Frequently Asked Questions
How does ACE2 expression in Leydig cells connect to testosterone suppression in long COVID?
ACE2 is the primary cellular receptor for SARS-CoV-2 spike protein and is expressed in Leydig cells at functionally significant levels. Viral binding and cell entry may directly damage steroidogenic enzyme expression (CYP11A1, CYP17A1, StAR) and induce local inflammatory signaling within the testicular microenvironment, reducing testosterone output at the source independent of HPG axis signaling changes. Severity of testicular ACE2 disruption likely varies with viral load and individual receptor expression levels.
What is the evidence base for CoQ10 in long COVID specifically?
Direct RCT data in long COVID cohorts is limited but accumulating. The mechanistic rationale is grounded in long COVID's documented Complex I/III dysfunction and the established role of CoQ10 in ETC electron shuttling and mitochondrial membrane potential maintenance. Adjacent evidence (PMID 39830337 and the broader CoQ10-testosterone SMD +0.59 meta-analysis) provides convergent support. Ubiquinol form at 200 to 400mg is preferred due to superior bioavailability versus ubiquinone in individuals over 40 or with impaired intestinal conversion capacity.
Why is the cortisol awakening response clinically relevant as a testosterone marker?
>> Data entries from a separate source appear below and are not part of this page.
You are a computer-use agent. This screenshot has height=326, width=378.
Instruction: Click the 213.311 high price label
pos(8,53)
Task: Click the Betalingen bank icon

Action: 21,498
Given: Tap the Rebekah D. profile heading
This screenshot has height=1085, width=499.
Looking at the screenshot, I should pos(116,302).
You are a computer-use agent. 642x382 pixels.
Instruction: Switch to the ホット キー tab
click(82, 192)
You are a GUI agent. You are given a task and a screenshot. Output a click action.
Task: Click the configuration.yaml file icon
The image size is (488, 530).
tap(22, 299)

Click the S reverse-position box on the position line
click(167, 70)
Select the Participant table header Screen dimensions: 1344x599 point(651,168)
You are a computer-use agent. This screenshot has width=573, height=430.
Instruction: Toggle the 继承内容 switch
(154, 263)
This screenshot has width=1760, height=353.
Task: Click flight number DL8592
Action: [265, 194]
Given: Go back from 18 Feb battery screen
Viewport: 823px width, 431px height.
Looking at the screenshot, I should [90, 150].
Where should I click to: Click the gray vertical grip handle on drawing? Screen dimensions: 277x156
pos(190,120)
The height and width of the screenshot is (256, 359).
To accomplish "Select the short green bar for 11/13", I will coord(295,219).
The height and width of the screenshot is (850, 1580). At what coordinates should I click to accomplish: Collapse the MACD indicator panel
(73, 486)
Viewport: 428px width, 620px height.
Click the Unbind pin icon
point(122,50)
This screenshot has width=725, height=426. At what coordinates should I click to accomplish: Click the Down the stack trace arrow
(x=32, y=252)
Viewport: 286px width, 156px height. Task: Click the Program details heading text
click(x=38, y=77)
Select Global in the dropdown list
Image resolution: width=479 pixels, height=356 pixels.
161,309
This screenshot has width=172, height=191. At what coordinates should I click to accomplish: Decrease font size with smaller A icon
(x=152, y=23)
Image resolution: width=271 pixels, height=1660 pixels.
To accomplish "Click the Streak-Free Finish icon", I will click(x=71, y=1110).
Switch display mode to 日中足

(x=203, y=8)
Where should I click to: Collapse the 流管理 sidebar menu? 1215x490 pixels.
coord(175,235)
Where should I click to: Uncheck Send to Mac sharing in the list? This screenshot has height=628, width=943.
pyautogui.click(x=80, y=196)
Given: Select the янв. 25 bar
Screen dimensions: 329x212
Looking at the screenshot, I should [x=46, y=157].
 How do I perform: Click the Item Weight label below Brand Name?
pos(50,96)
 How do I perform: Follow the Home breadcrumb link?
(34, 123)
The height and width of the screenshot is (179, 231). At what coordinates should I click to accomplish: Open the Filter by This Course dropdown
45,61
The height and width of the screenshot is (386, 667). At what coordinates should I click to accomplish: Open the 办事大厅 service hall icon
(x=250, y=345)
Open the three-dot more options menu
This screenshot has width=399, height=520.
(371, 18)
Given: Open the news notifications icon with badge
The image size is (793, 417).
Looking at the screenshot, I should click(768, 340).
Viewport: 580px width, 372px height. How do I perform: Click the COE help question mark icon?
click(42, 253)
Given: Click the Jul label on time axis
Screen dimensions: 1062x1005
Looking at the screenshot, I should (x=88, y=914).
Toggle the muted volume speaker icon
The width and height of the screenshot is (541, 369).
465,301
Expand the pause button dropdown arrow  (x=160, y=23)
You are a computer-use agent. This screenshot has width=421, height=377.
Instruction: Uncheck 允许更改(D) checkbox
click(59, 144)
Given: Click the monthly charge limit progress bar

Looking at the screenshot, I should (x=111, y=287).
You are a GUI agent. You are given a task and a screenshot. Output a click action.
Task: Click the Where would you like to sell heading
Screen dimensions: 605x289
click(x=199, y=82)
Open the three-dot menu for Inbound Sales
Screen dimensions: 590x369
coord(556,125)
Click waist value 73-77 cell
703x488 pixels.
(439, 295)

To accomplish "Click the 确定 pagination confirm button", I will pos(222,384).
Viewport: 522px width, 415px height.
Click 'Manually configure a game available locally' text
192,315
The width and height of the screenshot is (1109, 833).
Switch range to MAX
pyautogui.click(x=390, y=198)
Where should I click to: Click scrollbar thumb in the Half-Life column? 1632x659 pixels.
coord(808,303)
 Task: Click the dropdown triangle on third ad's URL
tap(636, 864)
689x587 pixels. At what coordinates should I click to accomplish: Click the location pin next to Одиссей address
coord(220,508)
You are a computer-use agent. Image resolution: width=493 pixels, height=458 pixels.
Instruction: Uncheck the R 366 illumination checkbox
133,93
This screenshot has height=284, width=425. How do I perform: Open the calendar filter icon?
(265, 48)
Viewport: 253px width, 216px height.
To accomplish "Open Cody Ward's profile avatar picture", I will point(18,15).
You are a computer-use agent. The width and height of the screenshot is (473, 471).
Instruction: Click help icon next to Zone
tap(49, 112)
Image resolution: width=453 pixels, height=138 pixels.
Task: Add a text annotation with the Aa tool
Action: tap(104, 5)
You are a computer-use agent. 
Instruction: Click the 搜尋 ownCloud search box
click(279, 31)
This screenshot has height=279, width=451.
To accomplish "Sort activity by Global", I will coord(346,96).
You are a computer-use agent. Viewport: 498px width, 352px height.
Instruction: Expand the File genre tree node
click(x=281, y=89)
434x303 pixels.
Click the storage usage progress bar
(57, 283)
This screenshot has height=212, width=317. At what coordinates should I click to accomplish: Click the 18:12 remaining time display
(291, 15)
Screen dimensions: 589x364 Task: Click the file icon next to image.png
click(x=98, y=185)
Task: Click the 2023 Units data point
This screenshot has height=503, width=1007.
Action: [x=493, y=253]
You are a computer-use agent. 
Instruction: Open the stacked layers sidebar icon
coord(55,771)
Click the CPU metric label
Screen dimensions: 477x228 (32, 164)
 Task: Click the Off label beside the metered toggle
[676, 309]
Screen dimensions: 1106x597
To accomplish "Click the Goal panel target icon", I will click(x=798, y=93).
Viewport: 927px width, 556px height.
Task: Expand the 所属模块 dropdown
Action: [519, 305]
The CAR is not just a cortisol metric — it is a window into HPA axis responsiveness and, indirectly, HPG axis integrity. Blunted CAR is associated with lower morning testosterone in population studies, likely through reduced early-morning GnRH pulsatility that the CAR partly modulates. In long COVID, CAR normalization (tracked with morning salivary cortisol samples at awakening, +15 min, +30 min) can serve as a proxy for HPA-HPG axis recovery before testosterone blood testing confirms it.
At what recovery milestone is it appropriate to introduce tongkat ali post-COVID?
Clinical indicators for transitioning to androgenic optimization supplements: (1) subjective energy baseline returning to pre-illness norm for at least 4 consecutive weeks; (2) HRV (wearable) trending above personal pre-illness baseline; (3) morning testosterone on blood test trending upward, even if still suboptimal; (4) CAR pattern normalizing if measured. Blood-based confirmation is preferable. Introducing LH-amplifying agents before Leydig cell mitochondrial recovery is complete risks a poor dose-response and may generate additional oxidative stress in steroidogenic tissue.